Polypatch SOPは、格子状に並んだ制御点を補間して、なめらかなポリゴン面を張る SOPです。スプラインの基底に沿って制御点の間を埋め、分割数や端の閉じ方を指定して面の形を整えます。

主な用途 🎯

  • 格子状に並んだ制御点からポリゴンメッシュを生成
  • 曲線や輪郭を補間してなめらかな面を作成
  • U方向・V方向で面を筒状・球状に閉じて立体化
  • 面の細かさを分割数で調整して軽い面と滑らかな面を切替
  • 頂点アニメーションや変形の土台となる中間メッシュの生成

データフロー 🔄

入力: 格子状の制御点や曲線

補間処理(スプライン基底に沿ってポリゴンを生成)

出力: なめらかなポリゴンメッシュ

Tips

初心者の方は、以下日本語書籍も手元にあると安心です。

まる。
まる。

実際の案件事例まで踏み込んで紹介されていて、効率よくスキルアップするなら必携の二冊です!


パラメータ解説 ⚙️

Polypatch Page 📋

入力の絞り込み 🎯

Group .group 🎯
Group (対象グループ) — 入力のうち面を張る対象を一部だけに絞り込みます。
– 空欄のときは入力されたすべての形状が対象になります。

Basis .basis 📐

Basis (スプラインの種類) — 制御点の間を補間するときの曲線のタイプを選びます。

項目 内部名 説明
Cardinal .cardinal 制御点そのものを通る曲線で補間するタイプ
BSpline .bspline 制御点に引き寄せられるなめらかな曲線で補間するタイプ

Connectivity .connecttype 🔗

Connectivity (接続方法) — 生成した面の点をどうつなぐかを選びます。

項目 内部名 説明
Rows .rows 横方向の線を作る。

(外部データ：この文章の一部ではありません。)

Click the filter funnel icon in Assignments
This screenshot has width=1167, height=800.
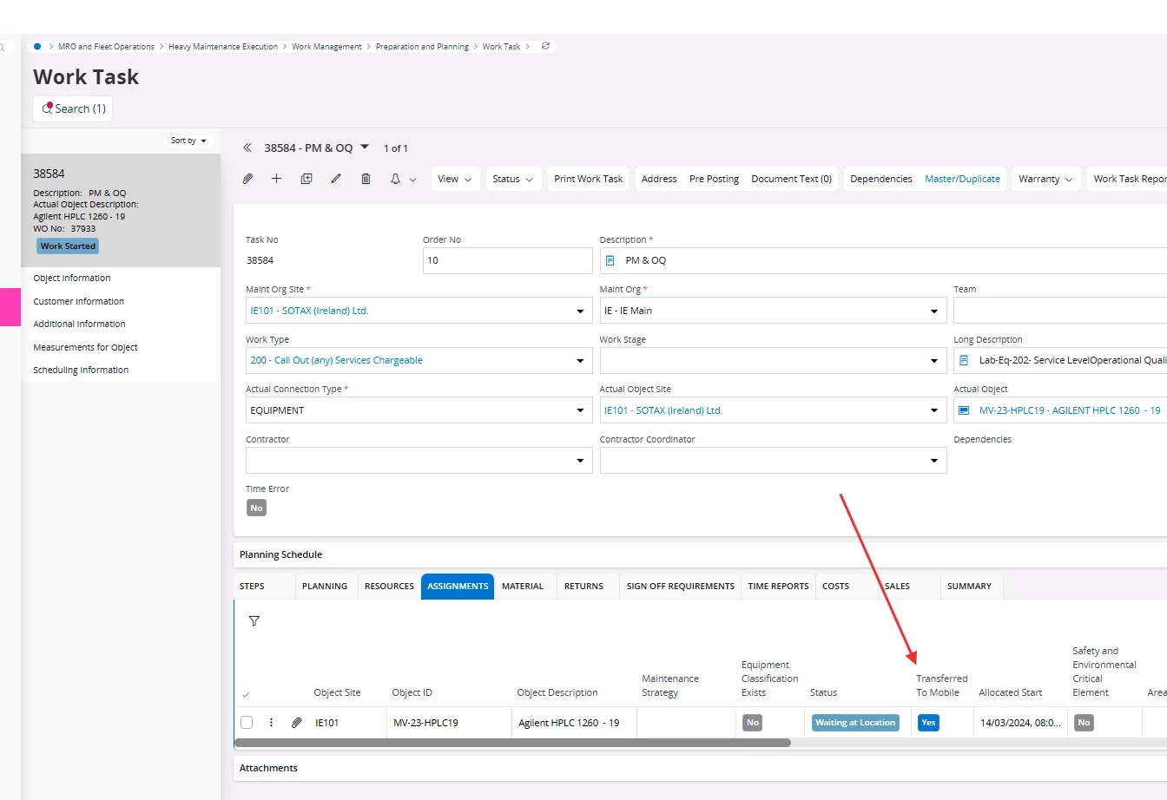pos(254,621)
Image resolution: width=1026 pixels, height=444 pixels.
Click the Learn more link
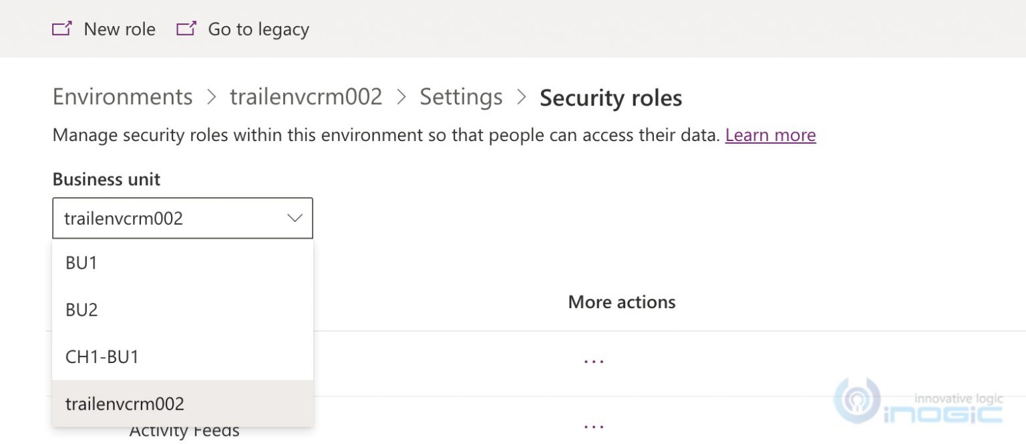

開いたポリゴンになります
Columns .cols 縦方向の線を作る。開いたポリゴンになります
Rows and Columns .rowcol 縦横の両方の線を作る。すべて開いたポリゴン
Triangles .triangles 三角形で面を構成する
Quadrilaterals .quads 四角形で面を構成する標準の接続 (デフォルト)
Alternating Triangles .alttriangles 向きが交互になる三角形を生成。Triangles に近い接続
Inherit from Source .inheritconnect 入力した形状と同じつなぎ方を出力面に引き継ぐ

U Wrap .closeu 🔄

U Wrap (U方向で閉じる) — U方向の端と端をつないで輪のように閉じるかどうかを選びます。

項目 内部名 説明
Off .nonewu U方向で閉じない (開いたまま)
On .wu U方向の端どうしをつないで輪状に閉じる

V Wrap .closev 🔁

V Wrap (V方向で閉じる) — V方向の端と端をつないで輪のように閉じるかどうかを選びます。

項目 内部名 説明
Off .nonewv V方向で閉じない (開いたまま)
On .wv V方向の端どうしをつないで輪状に閉じる

U端の固定(始) .firstuclamp 📌

U Clamp (First) (U方向の始端を固定) — U方向の最初の端を制御点に合わせて固定するかを選びます。

項目 内部名 説明
Off .firstuclampoff U方向の始端を固定しない
On .firstuclampon U方向の始端を固定する
If primitive does .firstuclampifprim 入力の形状が固定している場合だけ始端を固定する

U端の固定(終) .lastuclamp 📌

U Clamp (Last) (U方向の終端を固定) — U方向の最後の端を制御点に合わせて固定するかを選びます。

項目 内部名 説明
Off .lastuclampoff U方向の終端を固定しない
On .lastuclampon U方向の終端を固定する
If primitive does .lastuclampifprim 入力の形状が固定している場合だけ終端を固定する

V端の固定(始) .firstvclamp 📌

V Clamp (First) (V方向の始端を固定) — V方向の最初の端を制御点に合わせて固定するかを選びます。

項目 内部名 説明
Off .firstvclampoff V方向の始端を固定しない
On .firstvclampon V方向の始端を固定する
If primitive does .firstvclampifprim 入力の形状が固定している場合だけ始端を固定する

V端の固定(終) .lastvclamp 📌

V Clamp (Last) (V方向の終端を固定) — V方向の最後の端を制御点に合わせて固定するかを選びます。

項目 内部名 説明
Off .lastvclampoff V方向の終端を固定しない
On .lastvclampon V方向の終端を固定する
If primitive does .lastvclampifprim 入力の形状が固定している場合だけ終端を固定する

Output Divisions .divisions 📏

Output Divisions (出力の分割数) — 出力する面の細かさを決めます。分割数を増やすほどなめらかな面になります。

項目 内部名 説明
X .divisionsx 横 (X) 方向の分割数
Y .divisionsy 縦 (Y) 方向の分割数

出力形式 📤

Output Polygons .polys 📦
Output Polygons (ポリゴンで出力) — メッシュではなく、ポリゴンの集合として強制的に出力します。
– 後段でポリゴンを前提に処理したいときに使います。


実践アイデア 💡

Example 1: 格子から曲面を作る 🌐

Grid SOP → Transform SOP (一部の点を移動) → Polypatch SOP (BSpline)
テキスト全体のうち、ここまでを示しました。